While Nathan Schlothan of RPGamer felt that Exdeath was never a popular character within the fandom, he described him as the Final Fantasy "first great villain" and his favorite one in video games overall. He noted that prior the villains of the series tended to "come out of nowhere" only to be defeated by the heroes in the last few moments of the game. Exdeath on the other hand was a persistent threat in Schlothan's eyes, and one that he felt later Final Fantasy antagonists thrived by following in that style. He acknowledged that though the character lacked personality, his presence at almost every major event in the game pushing the world closer to destruction made him work "wonderfully as a villain simply by being competent and threatening" and helped set him apart from other characters in the same "dark lord" archetype common to such games.

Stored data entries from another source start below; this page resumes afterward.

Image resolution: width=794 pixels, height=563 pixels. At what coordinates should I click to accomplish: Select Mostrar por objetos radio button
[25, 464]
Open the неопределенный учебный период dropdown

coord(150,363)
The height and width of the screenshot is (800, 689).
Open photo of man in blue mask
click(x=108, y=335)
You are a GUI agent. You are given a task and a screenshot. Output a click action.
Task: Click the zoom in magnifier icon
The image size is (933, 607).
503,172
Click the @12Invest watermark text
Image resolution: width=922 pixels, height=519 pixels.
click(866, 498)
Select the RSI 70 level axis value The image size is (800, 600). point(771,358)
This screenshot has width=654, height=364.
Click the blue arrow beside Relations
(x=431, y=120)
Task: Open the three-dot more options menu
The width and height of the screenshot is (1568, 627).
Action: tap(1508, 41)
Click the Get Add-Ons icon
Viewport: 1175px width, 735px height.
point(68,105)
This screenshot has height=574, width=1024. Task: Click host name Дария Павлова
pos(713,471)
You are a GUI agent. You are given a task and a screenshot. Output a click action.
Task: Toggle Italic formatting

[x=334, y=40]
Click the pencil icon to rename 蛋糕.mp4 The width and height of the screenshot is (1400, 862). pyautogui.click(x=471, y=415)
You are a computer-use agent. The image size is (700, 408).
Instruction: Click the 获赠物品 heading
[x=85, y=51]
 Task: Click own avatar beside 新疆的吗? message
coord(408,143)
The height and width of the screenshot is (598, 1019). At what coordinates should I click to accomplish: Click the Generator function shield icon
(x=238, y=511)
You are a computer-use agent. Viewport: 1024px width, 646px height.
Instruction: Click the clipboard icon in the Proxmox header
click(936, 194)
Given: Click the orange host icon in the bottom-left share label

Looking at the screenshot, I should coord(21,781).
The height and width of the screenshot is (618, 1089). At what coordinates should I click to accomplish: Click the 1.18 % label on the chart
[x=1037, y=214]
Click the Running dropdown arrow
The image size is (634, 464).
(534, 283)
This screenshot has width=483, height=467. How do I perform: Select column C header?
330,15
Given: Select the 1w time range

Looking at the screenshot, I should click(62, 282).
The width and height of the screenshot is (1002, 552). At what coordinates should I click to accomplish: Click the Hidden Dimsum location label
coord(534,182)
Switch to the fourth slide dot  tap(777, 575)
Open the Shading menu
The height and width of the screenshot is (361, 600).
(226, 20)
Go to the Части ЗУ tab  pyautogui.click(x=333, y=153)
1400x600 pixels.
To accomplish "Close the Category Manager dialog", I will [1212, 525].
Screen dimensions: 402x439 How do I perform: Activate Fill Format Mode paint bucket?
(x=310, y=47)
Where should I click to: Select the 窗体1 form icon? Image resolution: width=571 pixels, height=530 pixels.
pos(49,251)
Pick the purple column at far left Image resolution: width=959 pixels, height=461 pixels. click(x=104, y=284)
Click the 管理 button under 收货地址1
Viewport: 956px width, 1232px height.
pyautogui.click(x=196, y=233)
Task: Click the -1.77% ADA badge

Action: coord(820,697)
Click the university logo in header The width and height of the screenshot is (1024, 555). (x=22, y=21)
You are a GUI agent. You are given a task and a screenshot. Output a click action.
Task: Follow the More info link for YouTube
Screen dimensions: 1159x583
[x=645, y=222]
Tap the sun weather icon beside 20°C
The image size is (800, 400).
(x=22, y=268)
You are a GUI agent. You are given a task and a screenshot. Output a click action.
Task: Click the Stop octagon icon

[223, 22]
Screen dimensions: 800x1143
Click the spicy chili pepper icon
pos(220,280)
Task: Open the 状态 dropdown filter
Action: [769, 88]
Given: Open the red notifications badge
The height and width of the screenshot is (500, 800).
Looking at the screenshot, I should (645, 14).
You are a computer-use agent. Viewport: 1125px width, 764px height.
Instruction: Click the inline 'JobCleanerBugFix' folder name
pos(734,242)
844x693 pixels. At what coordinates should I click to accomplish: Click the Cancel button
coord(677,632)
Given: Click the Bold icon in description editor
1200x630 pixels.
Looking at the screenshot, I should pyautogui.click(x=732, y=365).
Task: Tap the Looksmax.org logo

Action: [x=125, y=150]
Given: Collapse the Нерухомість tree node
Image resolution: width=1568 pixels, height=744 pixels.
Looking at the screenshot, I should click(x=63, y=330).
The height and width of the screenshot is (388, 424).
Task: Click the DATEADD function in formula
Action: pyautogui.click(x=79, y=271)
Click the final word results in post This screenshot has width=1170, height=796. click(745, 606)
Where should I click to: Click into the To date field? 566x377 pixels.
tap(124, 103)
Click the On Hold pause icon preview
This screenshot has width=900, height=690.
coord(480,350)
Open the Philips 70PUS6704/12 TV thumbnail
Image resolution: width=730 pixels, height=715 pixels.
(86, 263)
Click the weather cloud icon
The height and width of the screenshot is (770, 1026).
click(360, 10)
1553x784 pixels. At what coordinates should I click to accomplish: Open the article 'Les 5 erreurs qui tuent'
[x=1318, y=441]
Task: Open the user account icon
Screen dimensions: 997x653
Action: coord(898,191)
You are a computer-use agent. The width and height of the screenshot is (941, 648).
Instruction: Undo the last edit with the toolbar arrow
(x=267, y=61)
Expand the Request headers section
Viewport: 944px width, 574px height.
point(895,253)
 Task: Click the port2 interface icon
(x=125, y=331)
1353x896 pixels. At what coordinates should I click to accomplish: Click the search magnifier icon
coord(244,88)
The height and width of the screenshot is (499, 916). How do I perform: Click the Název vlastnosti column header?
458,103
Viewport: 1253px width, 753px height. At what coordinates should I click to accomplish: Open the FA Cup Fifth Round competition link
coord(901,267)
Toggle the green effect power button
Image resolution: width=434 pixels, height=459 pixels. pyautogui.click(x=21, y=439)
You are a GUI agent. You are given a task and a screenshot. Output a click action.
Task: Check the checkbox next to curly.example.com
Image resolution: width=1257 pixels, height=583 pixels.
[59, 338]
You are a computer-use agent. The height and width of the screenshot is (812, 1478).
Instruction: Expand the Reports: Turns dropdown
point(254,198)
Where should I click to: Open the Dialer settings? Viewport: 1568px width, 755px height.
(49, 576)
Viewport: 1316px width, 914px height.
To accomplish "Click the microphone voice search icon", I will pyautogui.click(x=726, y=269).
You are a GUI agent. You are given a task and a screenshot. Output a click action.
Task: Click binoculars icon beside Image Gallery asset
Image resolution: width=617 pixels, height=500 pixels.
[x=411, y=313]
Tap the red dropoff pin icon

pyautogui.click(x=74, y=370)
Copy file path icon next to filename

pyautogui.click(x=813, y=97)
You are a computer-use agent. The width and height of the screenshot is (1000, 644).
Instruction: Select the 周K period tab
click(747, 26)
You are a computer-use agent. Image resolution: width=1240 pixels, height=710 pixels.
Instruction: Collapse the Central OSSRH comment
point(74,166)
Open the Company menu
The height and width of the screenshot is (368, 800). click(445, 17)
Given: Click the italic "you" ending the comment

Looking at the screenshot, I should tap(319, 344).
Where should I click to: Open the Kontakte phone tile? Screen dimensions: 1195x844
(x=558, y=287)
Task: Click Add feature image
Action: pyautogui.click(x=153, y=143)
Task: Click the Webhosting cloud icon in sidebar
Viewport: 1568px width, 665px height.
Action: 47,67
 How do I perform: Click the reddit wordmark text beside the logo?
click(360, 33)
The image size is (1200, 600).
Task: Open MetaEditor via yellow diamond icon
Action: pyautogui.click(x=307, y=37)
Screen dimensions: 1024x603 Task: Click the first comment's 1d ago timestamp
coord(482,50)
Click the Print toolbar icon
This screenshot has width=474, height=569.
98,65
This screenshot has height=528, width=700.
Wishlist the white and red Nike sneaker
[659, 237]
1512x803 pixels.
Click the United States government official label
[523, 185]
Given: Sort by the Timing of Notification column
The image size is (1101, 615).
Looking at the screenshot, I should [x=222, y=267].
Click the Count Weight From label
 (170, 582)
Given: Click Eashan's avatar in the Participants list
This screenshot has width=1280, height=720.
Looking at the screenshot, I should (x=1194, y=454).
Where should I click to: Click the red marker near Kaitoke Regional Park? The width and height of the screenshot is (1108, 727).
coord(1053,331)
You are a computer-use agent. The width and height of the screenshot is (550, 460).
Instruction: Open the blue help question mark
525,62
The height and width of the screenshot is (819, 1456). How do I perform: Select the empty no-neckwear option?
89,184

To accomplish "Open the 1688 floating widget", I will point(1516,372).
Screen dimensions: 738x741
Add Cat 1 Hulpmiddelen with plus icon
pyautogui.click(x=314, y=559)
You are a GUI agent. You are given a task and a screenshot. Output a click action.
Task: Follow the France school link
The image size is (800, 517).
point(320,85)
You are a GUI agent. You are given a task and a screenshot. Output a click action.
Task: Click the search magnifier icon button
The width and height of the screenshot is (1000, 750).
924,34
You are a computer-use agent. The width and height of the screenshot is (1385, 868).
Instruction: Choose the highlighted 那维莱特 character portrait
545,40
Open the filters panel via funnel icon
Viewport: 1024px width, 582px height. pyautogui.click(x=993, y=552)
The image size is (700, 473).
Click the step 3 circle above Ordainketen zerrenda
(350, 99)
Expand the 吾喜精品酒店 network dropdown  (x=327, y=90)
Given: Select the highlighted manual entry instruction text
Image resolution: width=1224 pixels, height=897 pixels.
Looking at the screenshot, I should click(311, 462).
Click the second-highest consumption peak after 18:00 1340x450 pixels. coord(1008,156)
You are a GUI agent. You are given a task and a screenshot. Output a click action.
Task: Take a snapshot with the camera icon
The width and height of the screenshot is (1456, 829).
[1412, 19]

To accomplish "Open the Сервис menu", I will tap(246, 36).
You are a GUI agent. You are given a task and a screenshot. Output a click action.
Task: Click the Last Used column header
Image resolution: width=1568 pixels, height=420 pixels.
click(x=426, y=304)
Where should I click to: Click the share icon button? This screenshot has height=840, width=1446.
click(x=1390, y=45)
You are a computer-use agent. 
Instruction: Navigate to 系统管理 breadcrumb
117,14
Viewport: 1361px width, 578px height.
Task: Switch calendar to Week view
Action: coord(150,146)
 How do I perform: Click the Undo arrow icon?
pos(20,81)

The character's themes were also explored by various publications. Despite his earlier criticism, Remoiville praised Exdeath's role as "nature taking a monstrous form to attack humanity" for its overreliance on its resources and machines, a "form of irony" he felt series creator Hironobu Sakaguchi "mastered wonderfully". He compared Exdeath to Norse mythology's Yggdrasil as a sacred tree, and how the former became an "unholy tree which links the world of Bartz and that of Galuf to reunite them in death". Author Deanna Khamis meanwhile praised Exdeath as an example of the Final Fantasy series creating villains more sophisticated than "the producers suspect", further describing him as a hollow but "richly decorated [...] perfect horror, empty and shapeless in essence, but defined or even overdefined by the colourful pink, green and golden shell" in titles such as Dissidia.

Michael Greenhut in the book Final Fantasy Villains: From FF1 to FF16 described him as a "big old ball of pure evil that just wants to conquer and destroy". He compared the character's voice in the Dissidia games to that of Shredder, an antagonist in the Teenage Mutant Ninja Turtles franchise, and more directly felt that Exdeath came across as a 1980's cartoon villain in how shallow his overall goals were in that there was little to him besides "evil, destruction, gloating, and threats". In this scope, he saw his motivations as more boastful than anything, and felt those drawn to him were more after power and what they themselves could do with it, comparing him to the One Ring from Tolkien's Lord of the Rings novels than its creator, Sauron. In regards to his final form, Greenhut shared Remoiville's comparison to Yggdrassil, though in the sense that it was a bastardization of something more natural.